[Opening Records for processing section]

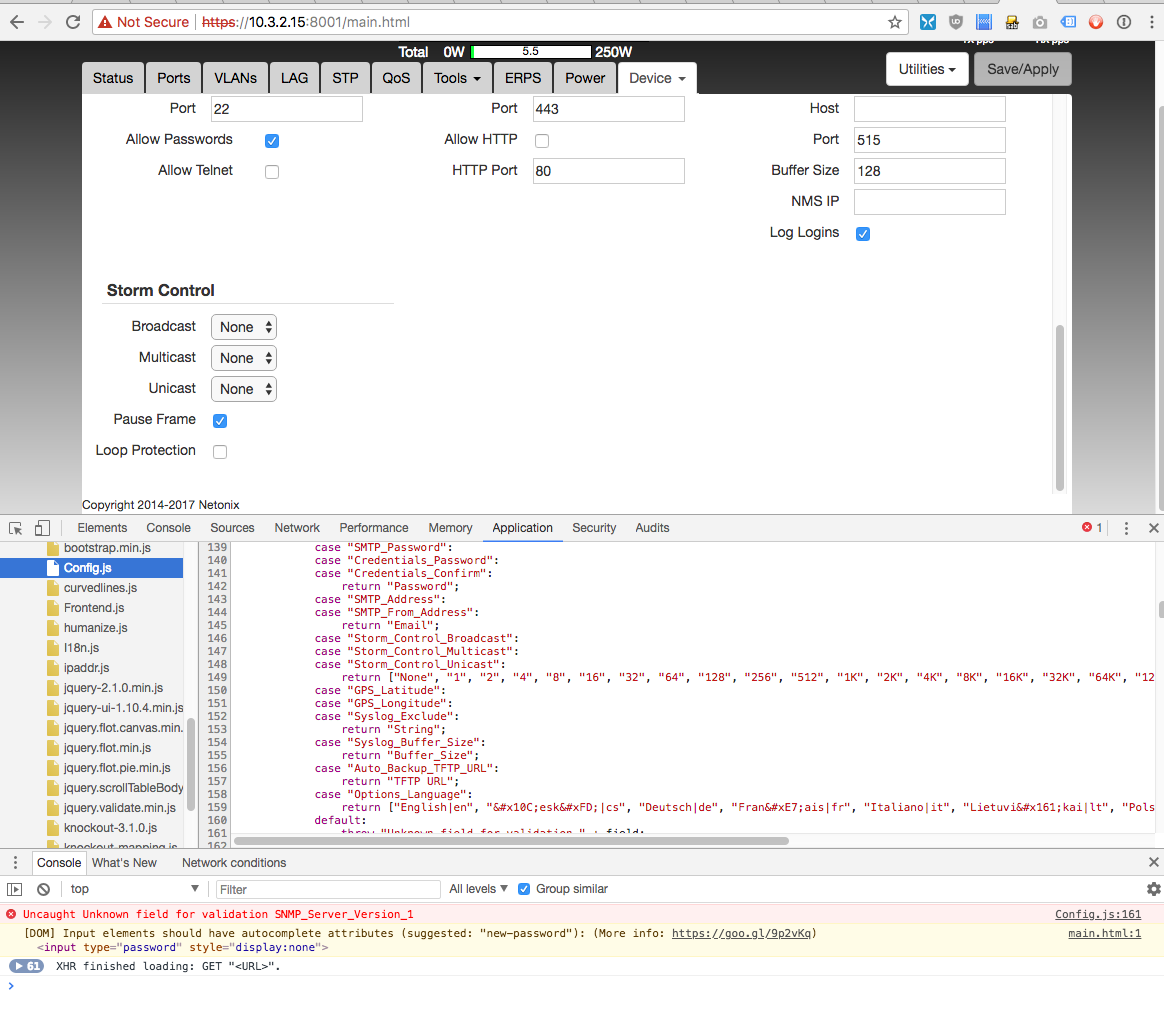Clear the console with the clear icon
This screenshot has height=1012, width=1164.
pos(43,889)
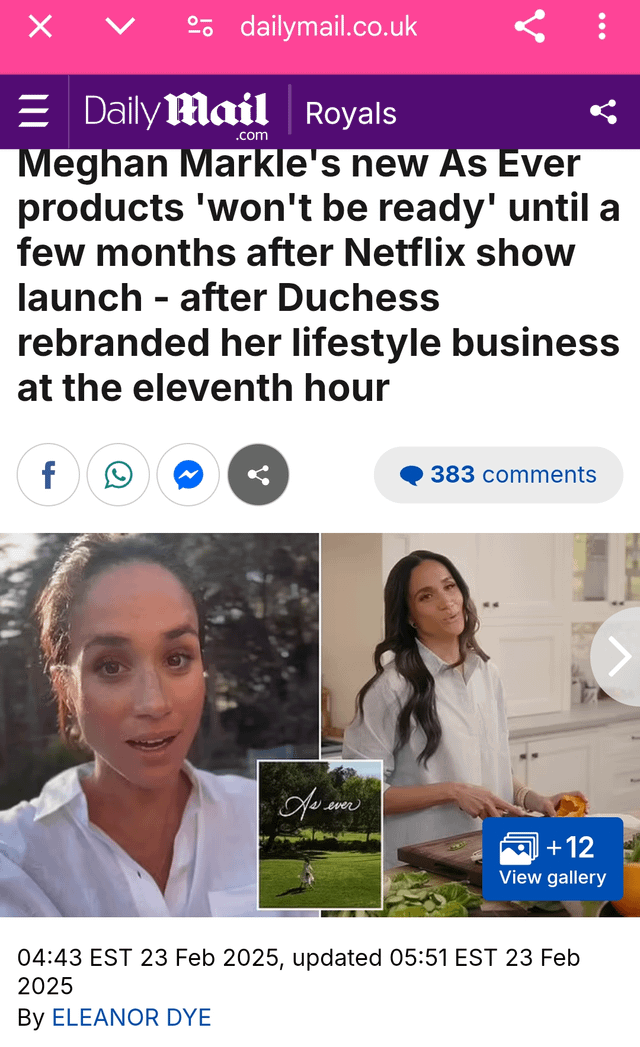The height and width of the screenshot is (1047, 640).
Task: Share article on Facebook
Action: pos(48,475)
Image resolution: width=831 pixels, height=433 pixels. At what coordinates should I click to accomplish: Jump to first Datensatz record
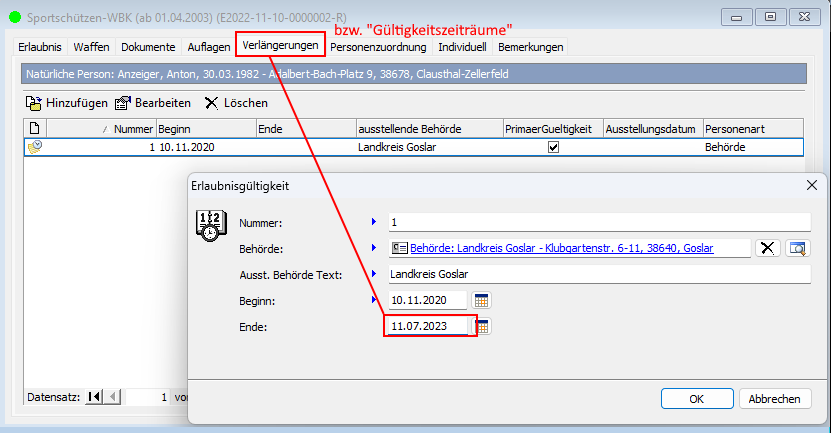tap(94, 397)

[Closing Records for processing section]

**Exercise instructions**
Your answer must be the exact lines from the one containing "Image resolution: width=831" through the last line of the records above, with both included and no pictures.

**Answer space**
Image resolution: width=831 pixels, height=433 pixels. At what coordinates should I click to accomplish: Jump to first Datensatz record
tap(94, 397)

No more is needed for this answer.